Sunday, 9 August 2015

Tide Indicator Pi Project #2 - Scraping the tidal data for St Helier

Tide Indicator Pi Project #2 - Scraping the tidal data for St Helier

Have working code that extracts the code and makes lists from it (with the html tags still attached for now):

#A python program to import tide data from a website - working fine
#It pulls the data in from the tide site, wkhich is updated daily
#It looks for the class headers associated with date,time and height information
#and then creates a list of these bits of html

#next step - try to extract just the data from current day and tweet it.

import urllib2
import re
from bs4 import BeautifulSoup

#open site
rawhtml = urllib2.urlopen("").read(20000)

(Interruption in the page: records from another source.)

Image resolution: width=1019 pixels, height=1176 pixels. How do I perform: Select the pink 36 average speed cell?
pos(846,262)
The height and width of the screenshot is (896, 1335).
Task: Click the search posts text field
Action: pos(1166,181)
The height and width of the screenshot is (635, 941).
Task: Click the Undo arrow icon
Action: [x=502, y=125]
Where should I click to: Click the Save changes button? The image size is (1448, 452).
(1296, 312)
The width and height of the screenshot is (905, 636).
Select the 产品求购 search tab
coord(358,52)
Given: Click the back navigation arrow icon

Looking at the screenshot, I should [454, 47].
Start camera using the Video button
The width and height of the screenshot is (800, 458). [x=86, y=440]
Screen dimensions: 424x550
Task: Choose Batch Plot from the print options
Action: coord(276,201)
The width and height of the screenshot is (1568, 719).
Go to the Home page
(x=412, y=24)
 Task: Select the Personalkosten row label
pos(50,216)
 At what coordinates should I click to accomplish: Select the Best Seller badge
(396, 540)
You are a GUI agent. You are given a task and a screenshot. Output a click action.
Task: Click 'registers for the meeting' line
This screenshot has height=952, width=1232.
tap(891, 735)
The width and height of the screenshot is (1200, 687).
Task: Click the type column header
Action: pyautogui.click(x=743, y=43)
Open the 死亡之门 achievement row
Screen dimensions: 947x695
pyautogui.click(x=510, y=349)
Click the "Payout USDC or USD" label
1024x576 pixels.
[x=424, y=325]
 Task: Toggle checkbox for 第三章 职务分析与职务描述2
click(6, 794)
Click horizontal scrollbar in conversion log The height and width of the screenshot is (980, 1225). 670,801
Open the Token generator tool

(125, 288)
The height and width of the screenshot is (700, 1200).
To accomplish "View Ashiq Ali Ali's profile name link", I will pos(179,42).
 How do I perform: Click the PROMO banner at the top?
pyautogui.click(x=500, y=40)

soup = BeautifulSoup(rawhtml)

#get the dates:
tidedates = soup.findAll('td', {'class': re.compile('TidesDate.*')} )

print (tidedates[0])

#get the times:
tidetimes = soup.findAll('td', {'class': re.compile('TidesTime.*')} )

print (tidetimes[0])

#get the heights:
tideheights = soup.findAll('td', {'class': re.compile('TidesHeight.*')} )

print (tideheights[0])

Output looks like this:

<td class="TidesDate Weekend">Sunday 9 August</td>
<td class="TidesTime Weekend"><span style="color:#cc0000;">01:57</span><br/>08:42<br/>14:33<br/>21:27<br/></td>
<td class="TidesHeight Weekend"><span style="color:#cc0000;">8.5m</span><br/>3.6m<br/>8.4m<br/>3.7m<br/></td>

Next step is to somehow strip the text out.